Here is a more detailed explanation of the benchmarking process. The benchmarking is calling gl-ec2 script which calls gl_ec2.py script.

  1. The “launch” command to start a graphlab cluster with X machines.
  2. The “update” command to get the latest version of graphlab from git, recompile it, and disseminate the binary to the salves
  3. The “als_demo”, “svd_demo”, “pagerank_demo” command benchmark ALS/SVD/PR algorithms. It first downloads a dataset from the web and then calls graphlab with the right command lines to issue a run on the downloaded dataset. For PR we use the LiveJournal dataset. For ALS/SVD we use a netflix like synthetic sample.
  4. In case you would like to benchmark a different dataset, you can edit the dataset URL in the gl_ec2.py example.
  5. In case you would like to benchmark a different algorithm, you can add an additional youralgo_demo section into the gl_ec2.py script.
  6. In case you would like to bechmark a regular instance, simply change the following line in gl_ec2.py from
./gl-ec2 -i ~/.ssh/amazonec2.pem -k amazonec2 -a hpc -s $MAX_SLAVES -t cc2.8xlarge launch hpctest

to:

./gl-ec2 -i ~/.ssh/amazonec2.pem -k amazonec2  -s $MAX_SLAVES -t m1.xlarge launch hpctest

Advanced topics.

In case you like to work in a different ec2 region (than the default us-west):

For us-east region, those are the provided AMIs:

Standard: ami-31360458, high performance: ami-39360450.

You should

  1. add the following line just before: gl_ec2.py
opts.ami = "ami-31360458"
  1. run with the additional command line argument:
-r us-east-1

Support

If you encounter any problem when trying to run this benchmarking feel free to post on forum.graphlab.com

Fine tuning GraphLab PowerGraph performance

This section contains tips and examples on how to setup GraphLab properly on your cluster and how to squeeze performance.

0: Compile in release

Verify you compiled graphlab in the release subfolder (and not in debug subfolder). Compiling in release may speed execution up to x10 times!

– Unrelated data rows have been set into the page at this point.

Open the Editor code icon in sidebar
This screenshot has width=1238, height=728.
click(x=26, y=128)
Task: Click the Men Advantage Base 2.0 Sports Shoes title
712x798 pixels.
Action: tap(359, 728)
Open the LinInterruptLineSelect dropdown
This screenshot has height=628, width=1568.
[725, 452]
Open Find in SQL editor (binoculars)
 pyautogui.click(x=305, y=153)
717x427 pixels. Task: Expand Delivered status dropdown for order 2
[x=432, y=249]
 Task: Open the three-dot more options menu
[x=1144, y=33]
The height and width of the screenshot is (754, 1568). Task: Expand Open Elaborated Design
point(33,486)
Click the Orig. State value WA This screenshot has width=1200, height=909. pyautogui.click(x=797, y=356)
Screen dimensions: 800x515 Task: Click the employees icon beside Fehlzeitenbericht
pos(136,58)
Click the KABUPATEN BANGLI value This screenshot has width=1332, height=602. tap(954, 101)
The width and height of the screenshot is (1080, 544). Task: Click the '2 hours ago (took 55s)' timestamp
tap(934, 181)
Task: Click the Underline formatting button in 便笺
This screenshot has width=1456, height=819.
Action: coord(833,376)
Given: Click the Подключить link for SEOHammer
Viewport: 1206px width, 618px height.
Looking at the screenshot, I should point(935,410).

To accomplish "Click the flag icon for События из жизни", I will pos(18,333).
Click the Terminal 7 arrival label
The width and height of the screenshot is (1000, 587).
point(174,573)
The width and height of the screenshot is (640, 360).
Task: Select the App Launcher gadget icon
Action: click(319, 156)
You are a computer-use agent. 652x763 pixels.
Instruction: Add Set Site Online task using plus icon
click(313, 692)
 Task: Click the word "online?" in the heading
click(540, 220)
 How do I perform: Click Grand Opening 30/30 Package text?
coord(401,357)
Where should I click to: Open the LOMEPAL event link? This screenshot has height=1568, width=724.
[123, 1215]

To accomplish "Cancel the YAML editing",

Tip: Always compile in release when testing performance.

1: Understanding input graph loading

GraphLab PowerGraph has built in parallel loading of the input graph. However, for efficient parallel loading, the input file should be split into multiple disjoint sub files. When using a single input file, the graph loading becomes serial (which is bad!).

Each MPIinstance has a single loader of the input graph attached to it (does not matter how many cpus are used by that MPI instance).

Tip: Always split your input file into at least as many MPI processes you are using.

2: Verify MPI is working correctly

You can test your MPI setup as follows:

  1. Compile the release/demoapps/rpc subfolder (using “cd release/demoapps/rpc/; make”). Copy the files generated by the compile to all machines.
  2. Run:
mpiexec -n 2 --hostfile ~/machines  /home/ubuntu/graphlab/release/demoapps/rpc/rpc_example1

As part of the output, you should see something like this:

TCP Communication layer constructed.
TCP Communication layer constructed.

10
5 plus 1 is : 6
11 plus 1 is : 12

If you get something else, please report an error as explained below

3: Fine tuning of the partitioning.

Previous to the program execution, the graph is first loaded into memory and partitioned into the different cluster machines. It is possible to try different partitioning strategies. This is done using the following flags:

--graph_opts="ingress=oblivious

or

--graph_opts="ingress=grid" # works for power of 2 sized cluster i.e. 2,4,8,.. machines

For different graphs, different partitioning methods may give different performance gains.

4: Setting ncpus

The –ncpus option let you set the number of cores used to perform computation. Prior to 2.1.4644 this defaults to 2. After 2.1.4644, this defaults to #cores – 2. When run in the distributed setting, the maximum number this should be set to is #cores – 2 since 2 cores should be reserved for communication.